À la cour du roi Louis XIV de nombreux courtisans se plaignaient de troubles digestifs chroniques.Il faut dire que les repas pantagruéliques étaient monnaie courante à Versailles, et que les banquets associaient des plats particulièrement indigestes. Le docteur Tronchin médecin à la cour eut une idée géniale. Il constituait des pilules enrobées d'une très fine feuille d'or et les prescrivait à ses patients une fois par semaine, avec pour obligation, un jeûne de vingt-quatre heures pour permettre aux pilules de faire effet. Ses patients se sentaient beaucoup mieux et il devint une sorte de célébrité à la cour.

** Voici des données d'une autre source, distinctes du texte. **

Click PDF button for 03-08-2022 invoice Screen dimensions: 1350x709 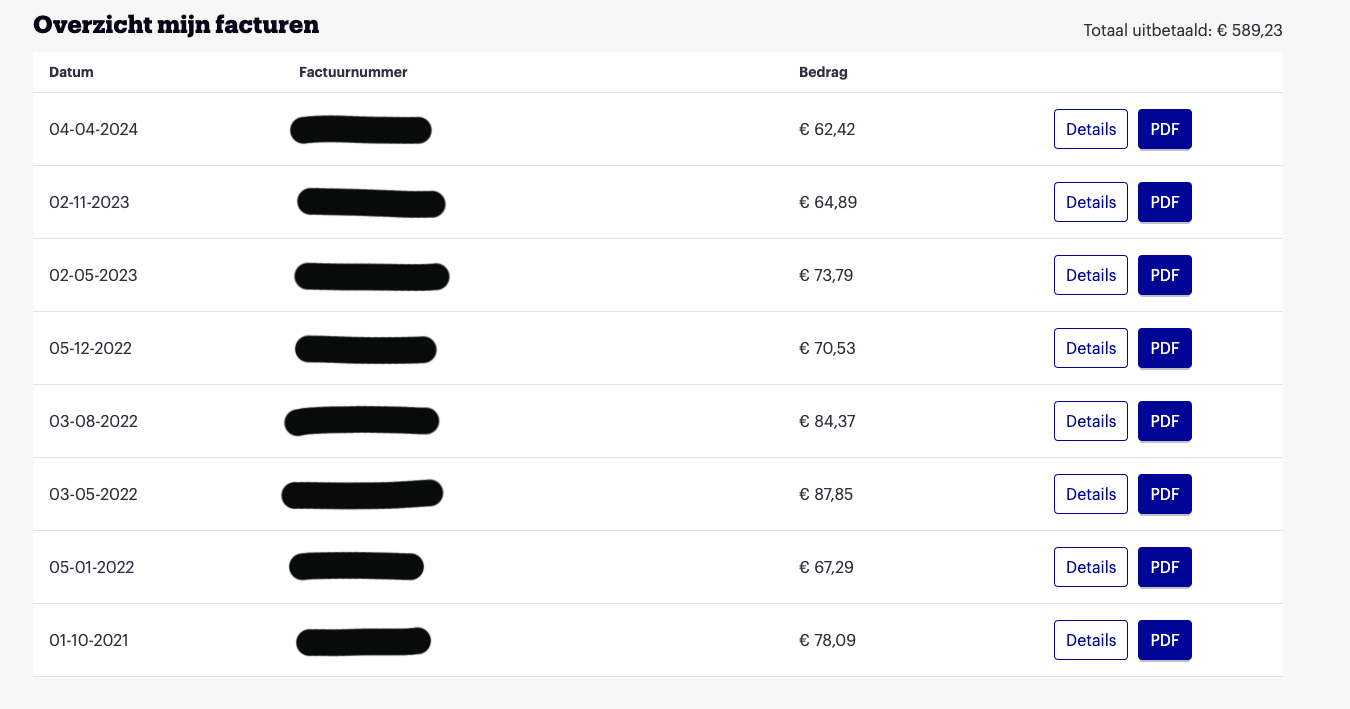[x=1165, y=421]
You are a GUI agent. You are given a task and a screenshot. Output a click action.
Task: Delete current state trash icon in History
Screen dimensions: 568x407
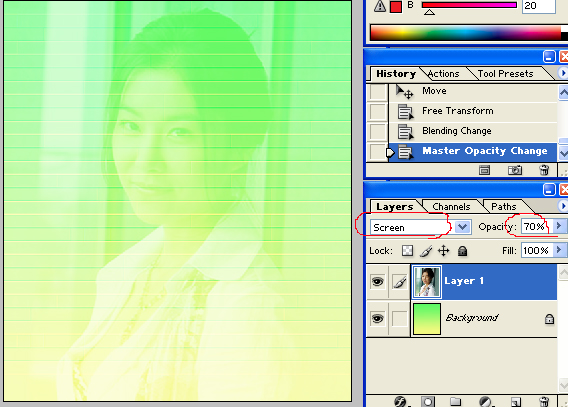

Jusqu'au moment où l'on découvrit que ces fameuses pilules étaient composées de mie de pain. C'est sans doute une des premières fois où un médecin utilisa à la fois l'effet placebo et la prescription de tâche.

Le respect que pouvait avoir les personnages de l'époque pour les médecins parlant latin et prescrivant saignées et potions amères, leur donnait toute confiance dans l'effet du médicament prescrit. Le fait que ce médicament fût entouré d'une feuille d'or en augmentait encore la valeur et donc l'effet thérapeutique.

Qu'est-ce qui, dans l'ordonnance de ce docteur fonctionnait le mieux : la pilule ou le jeûne hebdomadaire obligatoire associé qui reposait un peu le système digestif surchargé de ses patients ? Certainement l'association des deux.

Voilà comment l'expression "dorer la pilule" naquit. Au sens propre, on revêt les pilules d'une mince feuille d'or pour les avaler sans en sentir le goût. Au sens figuré, on fait accepter des choses désagréables (un jeûne à des aristocrates plein de morgue) avec des paroles aimables, flatteuses et pleines de promesses.